Gene linked to “Rain man” brain disorder

Murdoch Childrens Research Institute (MCRI) researchers have discovered a new gene linked to a congenital brain abnormality experienced by the person who inspired the movie Rain Man. Associate Professors Paul Lockhart and Rick Leventer led an international team which has discovered the first gene, called Deleted in Colorectal Cancer (DCC), known to cause the loss of the main connection between the two halves of the brain, in the absence of any other syndromes linked to the condition. About one in 4000 babies are born with agenesis of the corpus callosum (ACC). Symptoms of ACC, where the corpus callosum is missing, are varied but can include intellectual disability, autism and cerebral palsy. Individuals with ACC who also have the DCC gene change often struggle with “mirror movements”. This means if they move one hand, the other hand automatically moves in the same way. This causes problems with everyday tasks including eating, washing the dishes, writing, driving a car and using a mobile phone or tablet. Lockhart and Leventer’s study suggests that individuals with ACC caused by mutations in this gene have much better neurodevelopmental outcomes than people with ACC linked to a particular syndrome. This holds important implications for decision making if the condition is detected during prenatal testing, they wrote. “The results of this research will provide better information to parents regarding potential outcomes for their children, helping to make more informed reproductive decisions,” Lockhart said. “Our research also provides important new information about how nerves connect to the appropriate part of the brain during development of the embryo. This has potential implications for our understanding of a broad range of neurodevelopmental conditions such as autism spectrum disorder. This gene is playing a role in how nerves connect with each other and transfer information. Deficits or problems in this process are emerging as associated with autism spectrum disorder.” The finding was published in Nature Genetics.

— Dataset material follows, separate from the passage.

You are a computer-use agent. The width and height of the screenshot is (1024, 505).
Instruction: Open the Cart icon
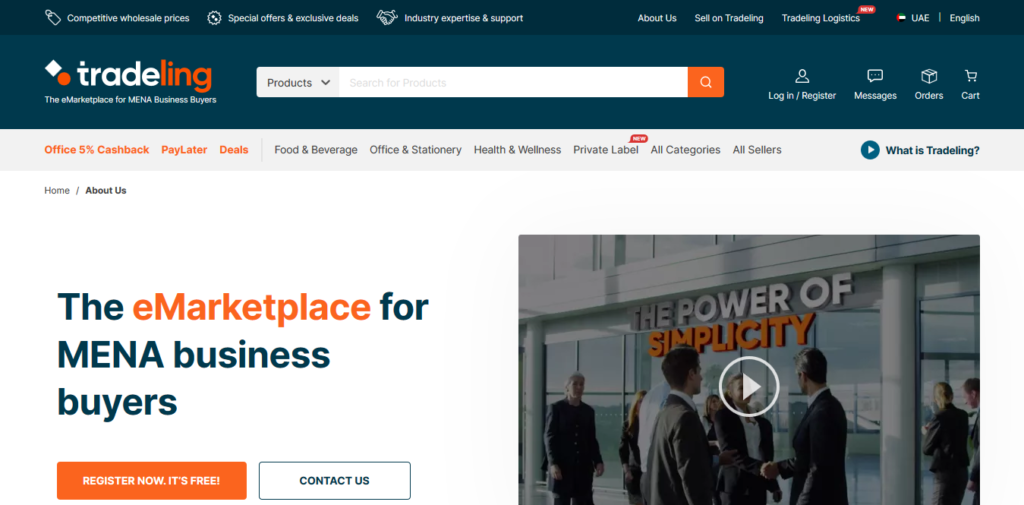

http://dx.doi.org/10.1038/ng.3794

Life expectancy booming

By 2030 there is a greater than 95% probability that life expectancy at birth among Australian men will surpass 80 years, and a greater than 27% probability that it will surpass 85 years, according to research published in The Lancet. Researchers from Imperial College London and other international sites, developed 21 forecasting models, then applied the approach to project age-specific mortality to 2030 in 35 industrialised countries with high quality vital statistics data. They used age-specific death rates to calculate life expectancy at birth and at age 65 years, and probability of dying before age 70 years. The increase in life expectancy will be largest in South Korea, some western European countries and some emerging economies. South Korean women are predicted to live beyond 86 years by 2030, with a 57% probability that their life expectancy will be beyond 90 years. The smallest increases will be in the USA, Japan, Sweden, Greece, Macedonia, and Serbia. “Countries with high projected life expectancy are benefiting from one or more major public health and health-care successes. Examples include high-quality healthcare that improves prevention and prognosis of cardiovascular diseases and cancers, very low infant mortality, low rates of road traffic injuries and smoking (Australia, Canada, and New Zealand), and low body-mass index (French and Swiss women) and blood pressure (Canada and Australia).”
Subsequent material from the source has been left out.